The dynamic between the company and its employees has also changed. The last couple of years have marked a difficult chapter in Harley history, with strikes in recent years affecting production and contributing to layoffs in its Wisconsin and Nebraska plants. Some might argue that unveiling a $75 million museum at this time isn’t the best move Harley could make, but museum Director Stacey Schiesl disagrees.
“I think there’s a wealth of inspiration for Harley employees as well as people from other businesses to come here and see how you hunker down when things aren’t perfect,” Schiesl says. One of the most pressing issues facing the company is the need to broaden their clientele. Harley’s current ridership is ripening both in affluence and age. They are no longer the young rebels of yesteryear; many are now mature and established professionals, and as they age there’s a danger that there won’t be another generation of Harley riders to adequately fill their shoes.
In order to address this situation, Schiesl says the goals of the museum are twofold. “We clearly want to strengthen our bonds with existing riders by adding new dimensions to the experience,” she says. “But we also wanted to reach out to new people who are not yet part of the Harley-Davidson family and give them a taste of the adventure and camaraderie and personal expression you get with a Harley.”
Attempts have been made to give the exhibit a contemporary feel by using elements that might appeal to a younger generation, such as interactive touch screens. “From a curatorial point of view, they give depth to the exhibits,” says museum curator Jim Fricke. “But they’re fun from a generational point of view because, for kids, it’s just second nature and they can show their parents how to navigate them.”
Another selling point for a younger generation ofmuse um-goers might be the interactive mechanisms in the engine room that allow viewers to explore how an engine works.
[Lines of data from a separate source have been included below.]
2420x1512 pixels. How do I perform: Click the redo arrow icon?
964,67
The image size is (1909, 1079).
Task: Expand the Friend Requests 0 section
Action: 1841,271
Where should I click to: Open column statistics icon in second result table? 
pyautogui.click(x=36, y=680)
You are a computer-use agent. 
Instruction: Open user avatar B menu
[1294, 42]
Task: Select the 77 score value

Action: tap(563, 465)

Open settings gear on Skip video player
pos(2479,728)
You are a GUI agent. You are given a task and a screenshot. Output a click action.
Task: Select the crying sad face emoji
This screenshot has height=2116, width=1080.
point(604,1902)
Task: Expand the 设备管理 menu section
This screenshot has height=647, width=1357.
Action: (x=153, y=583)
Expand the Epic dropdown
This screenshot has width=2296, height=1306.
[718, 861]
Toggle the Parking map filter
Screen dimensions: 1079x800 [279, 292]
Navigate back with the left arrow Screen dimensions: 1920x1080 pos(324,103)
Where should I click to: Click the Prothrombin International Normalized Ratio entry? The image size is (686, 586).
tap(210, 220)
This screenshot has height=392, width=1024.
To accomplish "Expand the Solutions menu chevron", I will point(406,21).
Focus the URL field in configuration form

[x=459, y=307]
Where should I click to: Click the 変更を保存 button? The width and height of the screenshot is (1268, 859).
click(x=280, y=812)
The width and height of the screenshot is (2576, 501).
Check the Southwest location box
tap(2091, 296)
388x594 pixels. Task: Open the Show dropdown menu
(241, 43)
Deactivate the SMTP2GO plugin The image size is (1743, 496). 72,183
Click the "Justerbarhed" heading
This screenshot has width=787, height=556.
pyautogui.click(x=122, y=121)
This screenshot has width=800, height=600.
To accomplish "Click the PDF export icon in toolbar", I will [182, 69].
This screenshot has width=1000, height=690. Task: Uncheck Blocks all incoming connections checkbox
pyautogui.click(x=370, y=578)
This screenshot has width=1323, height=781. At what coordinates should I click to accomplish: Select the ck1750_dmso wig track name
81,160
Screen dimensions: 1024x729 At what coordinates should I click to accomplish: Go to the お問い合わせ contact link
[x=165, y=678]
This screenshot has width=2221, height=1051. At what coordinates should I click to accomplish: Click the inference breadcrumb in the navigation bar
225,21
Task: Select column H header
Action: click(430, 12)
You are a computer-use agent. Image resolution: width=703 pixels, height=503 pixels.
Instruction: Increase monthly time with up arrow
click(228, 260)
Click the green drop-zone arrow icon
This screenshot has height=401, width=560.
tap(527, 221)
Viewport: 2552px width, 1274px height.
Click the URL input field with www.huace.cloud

Fricke believes the collection of bikes themselves best demonstrates how the future of Harley is strongly tethered to the past. “A lot of what people appreciate about the Harley-Davidson is a modern take on a time-tested design,” he says. “One of the things you see throughout the exhibit is the relationship between what was at that point contemporary culture and things that happened within the motor company.”
Using this lens, he concludes, “You can project where we’re going in the future.”